A sociedade cresceu e, em tese, evoluiu, com a globalização e as novas tecnologias; nesse contexto, a perspectiva é de que as pessoas tenham a oportunidade de escolher novas portas para a resolução dos seus conflitos, de forma que não só ao poder judiciário seja concedido o gozo da resolução dos conflitos de forma pacífica. Conclama-se, então, o poder/dever de cada indivíduo resolver de forma pacifica seus conflitos, comprometido com a cultura do diálogo e da paz, objetivando uma solução não combatente e humanizada.

Nessa ordem de ideias, o Poder judiciário, por meio de Política Judiciaria Nacional, criou estruturas como a Resolução CNJ 125/2010, a qual “está estruturada na forma de um tripé: no ápice está o CNJ, com algumas atribuições de caráter geral e nacional; abaixo dele estão os Núcleos Permanentes de Métodos Consensuais de Solução de Conflitos (NUPEMECs) de cada tribunal, responsáveis pelo desenvolvimento da Política Pública nos Estados e pela instalação e fiscalização dos Centros Judiciários de Solução de Conflitos e Cidadania (CEJUSCs); os CEJUSCs são as “células” de funcionamento da Política Pública, nas quais atuam os grandes responsáveis pelo seu sucesso, suas “peças-chave”, que são os conciliadores, mediadores e demais facilitadores de solução de conflitos, bem como os servidores do Judiciário, aos quais cabe a triagem dos casos e a prestação de informação e orientação aos jurisdicionados para garantia do legítimo direito ao acesso à ordem jurídica justa3.

Vale ressaltar que a política nacional de resolução pacífica de conflitos, teve como marcos normativos a Resolução nº 125/10, do Conselho Nacional de Justiça, o Código de Processo Civil4, e a Lei de Mediação, Lei nº 13.140/15, as quais visam uma sociedade pacifica e inclusiva para o desenvolvimento sustentável, seus fundamentos justificam a ampliação do acesso à justiça e a paz social, por meio de ferramentas de pacificação para cada área específica.

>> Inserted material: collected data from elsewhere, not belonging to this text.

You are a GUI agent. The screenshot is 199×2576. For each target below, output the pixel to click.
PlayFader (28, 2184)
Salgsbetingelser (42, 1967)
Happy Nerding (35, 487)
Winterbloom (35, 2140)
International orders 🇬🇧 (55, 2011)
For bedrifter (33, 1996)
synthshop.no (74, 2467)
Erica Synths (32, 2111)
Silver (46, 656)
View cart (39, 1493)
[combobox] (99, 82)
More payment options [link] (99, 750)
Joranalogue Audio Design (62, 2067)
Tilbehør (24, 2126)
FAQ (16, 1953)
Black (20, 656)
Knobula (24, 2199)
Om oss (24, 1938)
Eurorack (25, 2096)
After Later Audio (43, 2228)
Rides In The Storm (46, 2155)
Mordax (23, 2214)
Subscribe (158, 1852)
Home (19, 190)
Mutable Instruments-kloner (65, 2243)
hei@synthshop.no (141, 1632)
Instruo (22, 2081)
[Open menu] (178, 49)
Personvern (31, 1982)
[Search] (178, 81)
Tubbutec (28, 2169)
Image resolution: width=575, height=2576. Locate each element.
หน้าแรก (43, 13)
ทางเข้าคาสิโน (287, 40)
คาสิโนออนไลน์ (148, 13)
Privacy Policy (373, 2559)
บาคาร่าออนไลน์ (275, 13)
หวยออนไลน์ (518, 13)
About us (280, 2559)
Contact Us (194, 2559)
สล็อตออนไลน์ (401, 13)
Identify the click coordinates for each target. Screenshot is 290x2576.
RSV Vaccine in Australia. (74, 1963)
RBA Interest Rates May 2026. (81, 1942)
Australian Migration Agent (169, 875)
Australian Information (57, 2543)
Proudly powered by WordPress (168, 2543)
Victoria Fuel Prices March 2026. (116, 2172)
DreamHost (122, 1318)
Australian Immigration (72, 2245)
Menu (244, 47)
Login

A propósito, recentemente, o Ministério da Justiça e Segurança Pública (MJSP) se reuniu com autoridades estrangeiras, a cúpula do Poder Judiciário brasileiro e especialistas de universidades como USP e Fundação Getúlio Vargas (FGV) na I Conferência Internacional de Prevenção e Solução de Conflitos. Debatendo o tema “Escolas, entes públicos e sociedade em convergências pela paz.5

Nessa toada, a mediação e a conciliação conferem acesso à Justiça eficiente, tendo em vista solucionar o conflito de forma mais dinâmica, procurando a máxima efetividade dos direitos, além de empoderar os envolvidos na responsabilidade pela tomada e execução da solução.

Justamente, é por tal motivo que se faz mister que as pessoas aprendam mais do que nunca a usar o seu poder de forma positiva para superar as adversidades existentes, e, para tanto, é fundamental que se utilizem do diálogo e dos métodos adequados e pacíficos de resolução de conflitos para superarem as lides delas decorrentes.

As ferramentas são inúmeras, mas por vezes o óbvio nos escapa. Assim, podemos elencar a fala de forma sincera e aberta, a escuta das perspectivas de cada um e o esforço para entender os pontos de vista diferentes; também não se dispensa a aceitação das diferenças existentes entre cada ser criativo, etc. Valendo-se destes, entre outros instrumentos, as pessoas exercem poder, podem de escolher um caminho mais suave, se permitem à possibilidade de reconciliação, de focar na solução pacifica das questões.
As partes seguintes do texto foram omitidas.